(Dataset entries)
★ ★ ★ ★ ★
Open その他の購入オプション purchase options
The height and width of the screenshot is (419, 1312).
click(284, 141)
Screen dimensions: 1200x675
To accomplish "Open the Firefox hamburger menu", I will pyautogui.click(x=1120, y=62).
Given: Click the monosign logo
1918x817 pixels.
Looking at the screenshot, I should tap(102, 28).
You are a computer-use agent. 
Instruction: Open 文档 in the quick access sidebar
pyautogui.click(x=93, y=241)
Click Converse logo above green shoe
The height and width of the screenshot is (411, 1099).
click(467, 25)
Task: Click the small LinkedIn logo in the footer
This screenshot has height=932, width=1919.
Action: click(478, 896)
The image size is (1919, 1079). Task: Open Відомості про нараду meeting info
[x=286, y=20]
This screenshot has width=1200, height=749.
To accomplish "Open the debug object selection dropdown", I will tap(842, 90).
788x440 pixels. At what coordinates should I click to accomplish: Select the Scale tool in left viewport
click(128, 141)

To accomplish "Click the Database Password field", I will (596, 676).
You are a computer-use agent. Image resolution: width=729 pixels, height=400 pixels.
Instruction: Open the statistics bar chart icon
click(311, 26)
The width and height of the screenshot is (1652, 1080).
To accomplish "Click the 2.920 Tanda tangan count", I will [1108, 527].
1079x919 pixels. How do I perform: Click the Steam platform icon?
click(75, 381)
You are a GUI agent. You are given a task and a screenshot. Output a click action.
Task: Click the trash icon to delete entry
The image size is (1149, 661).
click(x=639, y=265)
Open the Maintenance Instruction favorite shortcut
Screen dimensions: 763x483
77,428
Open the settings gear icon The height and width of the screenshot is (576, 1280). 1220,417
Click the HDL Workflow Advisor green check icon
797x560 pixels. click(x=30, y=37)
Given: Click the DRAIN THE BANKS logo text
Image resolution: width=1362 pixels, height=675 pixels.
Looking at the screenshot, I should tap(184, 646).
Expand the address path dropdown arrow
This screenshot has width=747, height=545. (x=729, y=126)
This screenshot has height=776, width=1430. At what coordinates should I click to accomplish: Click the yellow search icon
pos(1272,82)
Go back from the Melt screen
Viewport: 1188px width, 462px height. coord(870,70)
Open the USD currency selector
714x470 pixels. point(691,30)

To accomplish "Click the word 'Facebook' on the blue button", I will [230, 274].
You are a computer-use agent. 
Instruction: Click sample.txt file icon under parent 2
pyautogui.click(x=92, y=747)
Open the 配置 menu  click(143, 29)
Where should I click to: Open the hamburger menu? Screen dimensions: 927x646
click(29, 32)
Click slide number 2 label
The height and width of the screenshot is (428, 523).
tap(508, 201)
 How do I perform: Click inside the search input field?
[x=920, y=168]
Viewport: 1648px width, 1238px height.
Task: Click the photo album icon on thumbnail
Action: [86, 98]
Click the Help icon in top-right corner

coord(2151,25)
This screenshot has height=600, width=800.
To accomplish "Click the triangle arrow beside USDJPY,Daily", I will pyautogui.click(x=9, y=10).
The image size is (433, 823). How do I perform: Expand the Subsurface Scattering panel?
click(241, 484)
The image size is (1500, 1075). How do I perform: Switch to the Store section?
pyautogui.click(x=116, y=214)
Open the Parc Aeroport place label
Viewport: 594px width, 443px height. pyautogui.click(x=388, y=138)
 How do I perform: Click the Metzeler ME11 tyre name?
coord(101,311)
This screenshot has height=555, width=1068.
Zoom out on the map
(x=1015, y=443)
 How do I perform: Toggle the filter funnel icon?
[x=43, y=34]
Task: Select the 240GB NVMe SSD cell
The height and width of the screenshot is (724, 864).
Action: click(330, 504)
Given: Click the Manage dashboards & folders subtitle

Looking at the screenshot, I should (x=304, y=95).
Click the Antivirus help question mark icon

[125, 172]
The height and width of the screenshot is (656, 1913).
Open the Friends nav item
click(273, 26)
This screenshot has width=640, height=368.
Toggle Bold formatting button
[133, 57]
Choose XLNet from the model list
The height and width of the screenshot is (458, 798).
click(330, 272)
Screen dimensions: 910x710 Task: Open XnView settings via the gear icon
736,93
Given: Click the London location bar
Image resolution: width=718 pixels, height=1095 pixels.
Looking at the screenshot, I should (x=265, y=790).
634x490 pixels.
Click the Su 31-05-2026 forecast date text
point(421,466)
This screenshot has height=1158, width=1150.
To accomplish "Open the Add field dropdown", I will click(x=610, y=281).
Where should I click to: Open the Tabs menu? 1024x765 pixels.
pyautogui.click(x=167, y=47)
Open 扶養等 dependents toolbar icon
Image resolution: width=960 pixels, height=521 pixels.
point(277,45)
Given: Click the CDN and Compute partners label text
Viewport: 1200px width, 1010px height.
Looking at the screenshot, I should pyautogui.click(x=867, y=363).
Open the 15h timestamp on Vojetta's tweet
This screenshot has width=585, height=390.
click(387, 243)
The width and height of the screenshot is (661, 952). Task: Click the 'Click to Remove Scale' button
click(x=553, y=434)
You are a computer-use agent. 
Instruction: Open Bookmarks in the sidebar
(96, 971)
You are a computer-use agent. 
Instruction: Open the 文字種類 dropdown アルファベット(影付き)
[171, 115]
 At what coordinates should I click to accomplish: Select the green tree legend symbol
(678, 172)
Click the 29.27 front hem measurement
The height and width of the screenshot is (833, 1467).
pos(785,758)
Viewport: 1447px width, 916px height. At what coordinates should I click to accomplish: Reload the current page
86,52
★ ★ ★ ★ ★
__Description of the task__. Report all lines in the records that include the string "will".

__Response area__.
To accomplish "Open the Firefox hamburger menu", I will pyautogui.click(x=1120, y=62).
To accomplish "Open the debug object selection dropdown", I will tap(842, 90).
To accomplish "Click the Database Password field", I will (596, 676).
To accomplish "Click the 2.920 Tanda tangan count", I will [1108, 527].
To accomplish "Click the word 'Facebook' on the blue button", I will [230, 274].
To accomplish "Click the triangle arrow beside USDJPY,Daily", I will pyautogui.click(x=9, y=10).
To accomplish "Open the Add field dropdown", I will click(x=610, y=281).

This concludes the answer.